「春ちゃん」
納品を終え、書類にサインをもらっている最中。医師の芝山がぽつりと口にした。
「……え?」
「い、いや、ごめん! きみは仕事中なのに」
春ちゃん。彼からそんな風に呼ばれたのは初めてで、春子の頬が自然と赤く染まる。
予感でしかなかった恋が、今まさに花開きそうな気配を感じてそわそわした。
春子の正面で同じく頬を紅潮させているのは、耳鼻科医の芝山圭介。
五歳年上で、こんなに立派な耳鼻科クリニックを経営していて、地域の人からの信頼も厚い超ハイスペックな彼が、自分を下の名前で呼ぶだけで照れて赤くなっている……!
春子の母性本能が、か弱い小動物の鳴き声の如くきゅうんと音を立てる。
昼休みのクリニックはふたりきり。春子は本能的に〝今が攻め時だ〟と思った。
「……春ちゃんでいいです」
春子はそう言いながら、暦や夏美との暮らしと、圭介と過ごすことになるかもしれない甘い日々とを天秤にかける。
天秤は迷うように揺れる……かと思いきや、圭介の方に目いっぱい針を振った。
(暦さんのお味噌汁も大好きだけど、これからは私、彼とモーニングコーヒーを楽しむような関係になりたい……!)
春子はすっかり浮かれた恋愛脳になっていた。
「じゃあ、春ちゃん」
「はい」
ふたりきりだし、初めて名前で呼ばれたし、もしかしたらここで感極まった圭介からの熱~いキスがあるかもしれない。
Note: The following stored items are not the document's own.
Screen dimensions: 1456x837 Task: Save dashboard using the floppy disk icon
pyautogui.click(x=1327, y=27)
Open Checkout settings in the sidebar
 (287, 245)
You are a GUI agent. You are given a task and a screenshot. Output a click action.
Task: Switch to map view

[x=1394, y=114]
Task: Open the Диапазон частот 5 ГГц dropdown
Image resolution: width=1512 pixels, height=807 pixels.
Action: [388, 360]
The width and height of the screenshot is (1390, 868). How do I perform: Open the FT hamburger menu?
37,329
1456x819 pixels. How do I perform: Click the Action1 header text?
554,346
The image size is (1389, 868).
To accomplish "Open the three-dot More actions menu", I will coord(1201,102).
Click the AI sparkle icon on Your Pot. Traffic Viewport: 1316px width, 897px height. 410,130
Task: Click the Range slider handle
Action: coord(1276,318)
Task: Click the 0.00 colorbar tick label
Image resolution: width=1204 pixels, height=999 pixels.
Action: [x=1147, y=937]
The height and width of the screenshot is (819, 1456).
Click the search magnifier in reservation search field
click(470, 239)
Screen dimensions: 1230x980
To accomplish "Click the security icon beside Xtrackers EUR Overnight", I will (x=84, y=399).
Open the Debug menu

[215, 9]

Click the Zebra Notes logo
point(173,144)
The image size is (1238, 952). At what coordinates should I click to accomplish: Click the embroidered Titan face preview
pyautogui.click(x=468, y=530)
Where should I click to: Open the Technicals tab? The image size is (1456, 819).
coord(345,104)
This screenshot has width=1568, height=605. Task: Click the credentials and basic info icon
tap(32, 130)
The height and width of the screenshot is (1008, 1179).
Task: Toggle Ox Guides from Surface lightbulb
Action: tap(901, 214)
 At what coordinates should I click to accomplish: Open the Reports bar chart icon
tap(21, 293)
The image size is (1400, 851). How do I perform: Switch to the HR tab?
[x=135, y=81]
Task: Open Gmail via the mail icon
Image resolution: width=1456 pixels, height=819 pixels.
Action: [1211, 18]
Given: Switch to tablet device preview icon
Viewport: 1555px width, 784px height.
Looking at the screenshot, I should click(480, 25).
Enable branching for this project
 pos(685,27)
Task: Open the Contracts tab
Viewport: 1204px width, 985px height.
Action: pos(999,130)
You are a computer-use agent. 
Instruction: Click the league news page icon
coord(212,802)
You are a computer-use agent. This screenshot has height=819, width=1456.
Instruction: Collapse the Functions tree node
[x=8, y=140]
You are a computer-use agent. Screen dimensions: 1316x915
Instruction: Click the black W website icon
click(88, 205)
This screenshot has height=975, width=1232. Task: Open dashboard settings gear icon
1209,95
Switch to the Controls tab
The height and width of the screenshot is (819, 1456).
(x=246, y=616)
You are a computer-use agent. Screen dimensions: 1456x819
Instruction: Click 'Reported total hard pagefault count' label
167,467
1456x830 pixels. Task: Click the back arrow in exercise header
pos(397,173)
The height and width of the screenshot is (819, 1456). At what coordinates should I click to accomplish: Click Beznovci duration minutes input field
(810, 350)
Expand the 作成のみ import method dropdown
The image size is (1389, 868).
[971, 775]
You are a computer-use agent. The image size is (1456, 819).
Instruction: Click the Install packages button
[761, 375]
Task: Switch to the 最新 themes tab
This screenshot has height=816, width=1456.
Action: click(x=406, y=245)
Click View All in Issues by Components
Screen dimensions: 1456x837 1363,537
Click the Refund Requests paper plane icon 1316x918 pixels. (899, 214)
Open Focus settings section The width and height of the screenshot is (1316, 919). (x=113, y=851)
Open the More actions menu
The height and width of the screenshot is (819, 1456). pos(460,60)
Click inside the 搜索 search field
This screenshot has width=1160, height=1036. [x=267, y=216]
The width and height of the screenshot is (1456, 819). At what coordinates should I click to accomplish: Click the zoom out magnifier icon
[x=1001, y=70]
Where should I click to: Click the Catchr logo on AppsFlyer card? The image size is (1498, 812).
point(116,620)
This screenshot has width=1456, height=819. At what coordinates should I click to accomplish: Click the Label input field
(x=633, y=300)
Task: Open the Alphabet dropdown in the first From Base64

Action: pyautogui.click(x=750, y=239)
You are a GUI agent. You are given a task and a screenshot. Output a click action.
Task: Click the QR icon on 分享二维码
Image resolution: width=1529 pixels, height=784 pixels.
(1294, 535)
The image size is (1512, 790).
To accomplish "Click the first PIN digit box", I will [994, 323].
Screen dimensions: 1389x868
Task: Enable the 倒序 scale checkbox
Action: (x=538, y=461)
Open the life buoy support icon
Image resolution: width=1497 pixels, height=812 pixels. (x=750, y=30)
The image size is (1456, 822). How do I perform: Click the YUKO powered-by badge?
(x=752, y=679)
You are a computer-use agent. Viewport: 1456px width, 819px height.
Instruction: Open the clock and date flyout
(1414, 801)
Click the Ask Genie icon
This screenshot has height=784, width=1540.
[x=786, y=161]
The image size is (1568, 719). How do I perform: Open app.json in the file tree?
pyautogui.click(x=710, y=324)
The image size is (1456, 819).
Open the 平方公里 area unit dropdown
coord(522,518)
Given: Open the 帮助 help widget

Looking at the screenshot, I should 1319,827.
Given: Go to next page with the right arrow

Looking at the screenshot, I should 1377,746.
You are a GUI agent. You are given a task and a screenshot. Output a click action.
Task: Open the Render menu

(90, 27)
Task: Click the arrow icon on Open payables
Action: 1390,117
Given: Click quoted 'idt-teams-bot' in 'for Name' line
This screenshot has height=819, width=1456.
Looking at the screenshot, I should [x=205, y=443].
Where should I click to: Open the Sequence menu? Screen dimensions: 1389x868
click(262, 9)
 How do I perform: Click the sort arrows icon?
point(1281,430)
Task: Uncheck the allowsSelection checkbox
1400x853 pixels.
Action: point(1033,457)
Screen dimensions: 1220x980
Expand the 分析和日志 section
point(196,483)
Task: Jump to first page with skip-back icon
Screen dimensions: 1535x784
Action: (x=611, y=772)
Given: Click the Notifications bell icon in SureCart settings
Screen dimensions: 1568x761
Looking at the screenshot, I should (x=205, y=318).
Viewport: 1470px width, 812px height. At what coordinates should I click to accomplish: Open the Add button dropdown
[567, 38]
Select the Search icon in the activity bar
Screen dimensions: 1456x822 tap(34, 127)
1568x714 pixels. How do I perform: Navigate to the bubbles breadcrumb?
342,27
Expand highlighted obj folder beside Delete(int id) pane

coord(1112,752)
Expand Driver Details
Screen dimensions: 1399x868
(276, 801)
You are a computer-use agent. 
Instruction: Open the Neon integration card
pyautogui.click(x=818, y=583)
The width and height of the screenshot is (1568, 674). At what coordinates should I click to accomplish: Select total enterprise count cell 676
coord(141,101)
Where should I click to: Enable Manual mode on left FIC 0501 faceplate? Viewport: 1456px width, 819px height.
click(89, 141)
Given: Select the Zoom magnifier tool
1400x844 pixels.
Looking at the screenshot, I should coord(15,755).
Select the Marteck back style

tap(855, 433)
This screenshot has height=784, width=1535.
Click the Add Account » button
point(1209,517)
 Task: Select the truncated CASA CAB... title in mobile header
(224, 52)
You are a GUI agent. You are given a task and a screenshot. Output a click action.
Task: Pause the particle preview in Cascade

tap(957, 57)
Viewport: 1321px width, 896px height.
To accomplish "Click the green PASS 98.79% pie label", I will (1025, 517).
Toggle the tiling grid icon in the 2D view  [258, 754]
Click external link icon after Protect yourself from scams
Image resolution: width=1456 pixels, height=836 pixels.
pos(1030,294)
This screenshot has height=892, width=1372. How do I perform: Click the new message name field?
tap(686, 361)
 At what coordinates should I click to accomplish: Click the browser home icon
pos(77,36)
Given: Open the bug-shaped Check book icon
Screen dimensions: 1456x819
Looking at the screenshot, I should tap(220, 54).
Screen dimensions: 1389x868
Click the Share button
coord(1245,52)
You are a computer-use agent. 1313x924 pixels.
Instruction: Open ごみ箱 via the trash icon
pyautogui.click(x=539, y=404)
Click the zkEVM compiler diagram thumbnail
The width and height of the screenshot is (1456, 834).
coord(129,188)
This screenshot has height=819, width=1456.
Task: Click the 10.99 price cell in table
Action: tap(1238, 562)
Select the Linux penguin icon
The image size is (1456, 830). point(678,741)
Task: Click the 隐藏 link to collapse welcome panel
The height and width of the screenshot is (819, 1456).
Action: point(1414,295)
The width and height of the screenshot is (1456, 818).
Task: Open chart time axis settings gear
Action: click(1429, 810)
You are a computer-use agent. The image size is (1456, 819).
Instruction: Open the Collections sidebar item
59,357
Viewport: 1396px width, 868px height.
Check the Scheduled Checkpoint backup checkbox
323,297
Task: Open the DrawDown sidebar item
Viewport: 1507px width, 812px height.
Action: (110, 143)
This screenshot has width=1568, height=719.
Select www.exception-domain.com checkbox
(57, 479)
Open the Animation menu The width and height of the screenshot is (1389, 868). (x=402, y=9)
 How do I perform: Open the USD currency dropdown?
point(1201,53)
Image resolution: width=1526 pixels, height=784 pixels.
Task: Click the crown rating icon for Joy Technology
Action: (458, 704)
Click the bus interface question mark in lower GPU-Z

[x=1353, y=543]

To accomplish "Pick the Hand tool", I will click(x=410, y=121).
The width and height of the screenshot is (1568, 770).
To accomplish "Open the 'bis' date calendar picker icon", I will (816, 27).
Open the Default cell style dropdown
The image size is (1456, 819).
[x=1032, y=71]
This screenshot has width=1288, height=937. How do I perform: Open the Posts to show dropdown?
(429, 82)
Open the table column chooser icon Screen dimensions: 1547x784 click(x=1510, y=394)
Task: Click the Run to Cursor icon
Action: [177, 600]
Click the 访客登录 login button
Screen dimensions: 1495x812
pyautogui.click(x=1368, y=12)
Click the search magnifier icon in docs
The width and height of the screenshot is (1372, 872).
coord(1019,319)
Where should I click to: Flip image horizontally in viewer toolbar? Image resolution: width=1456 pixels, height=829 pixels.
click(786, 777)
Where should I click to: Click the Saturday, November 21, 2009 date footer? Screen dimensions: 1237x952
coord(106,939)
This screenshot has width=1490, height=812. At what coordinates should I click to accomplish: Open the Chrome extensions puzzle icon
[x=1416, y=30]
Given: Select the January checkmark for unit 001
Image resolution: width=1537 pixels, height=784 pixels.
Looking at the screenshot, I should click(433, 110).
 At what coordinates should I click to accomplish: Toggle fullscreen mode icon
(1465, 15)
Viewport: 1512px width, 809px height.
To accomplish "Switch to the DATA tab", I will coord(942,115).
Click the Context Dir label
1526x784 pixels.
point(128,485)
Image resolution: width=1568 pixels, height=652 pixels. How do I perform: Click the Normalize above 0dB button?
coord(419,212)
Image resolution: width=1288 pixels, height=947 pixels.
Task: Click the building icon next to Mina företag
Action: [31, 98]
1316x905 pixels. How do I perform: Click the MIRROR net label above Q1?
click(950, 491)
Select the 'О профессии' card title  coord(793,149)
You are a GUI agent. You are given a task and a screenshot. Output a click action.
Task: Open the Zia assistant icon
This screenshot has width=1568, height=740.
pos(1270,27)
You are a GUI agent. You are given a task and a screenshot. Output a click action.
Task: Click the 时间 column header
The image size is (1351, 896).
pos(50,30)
春子は唇が乾燥していたらいけないと、さりげなく口の中に巻き込んで舌で濡らし、ドキドキと胸を高鳴らせる。
圭介は元々糸のような目をさらに細くして笑い、かしこまったように背筋を伸ばした。
「日曜日のデート、よろしくお願いします」
目の前で丁寧に頭を下げられ、春子は拍子抜けする。
キスはいきすぎだとしても、頭ポンポンくらいはあるかもと勝手に想像していたのだ。
(でも、ま、ここは彼の職場だし、大胆な行動はできないか……)
「こちらこそ。先生……じゃなくて圭介さんと会えるの、楽しみにしてますね」
「うん。圭介さんか。照れるなぁ」
そう言って頭をかく圭介の頬は緩みまくっていた。
これまで春子が仕事で出会ってきた医師は女性慣れしている人が多かったが、圭介はそうではないらしい。
素直で純朴な人。そんなところも高ポイントだ。
(日曜日のデートがうまくいったら、暦さんと夏美ちゃんにも報告しよう……)
ふたりのことを考えると少しの罪悪感が胸をよぎるものの、圭介のクリニックを出た春子の顔は先ほどの彼と同じく、ふにゃふにゃに緩んでいた。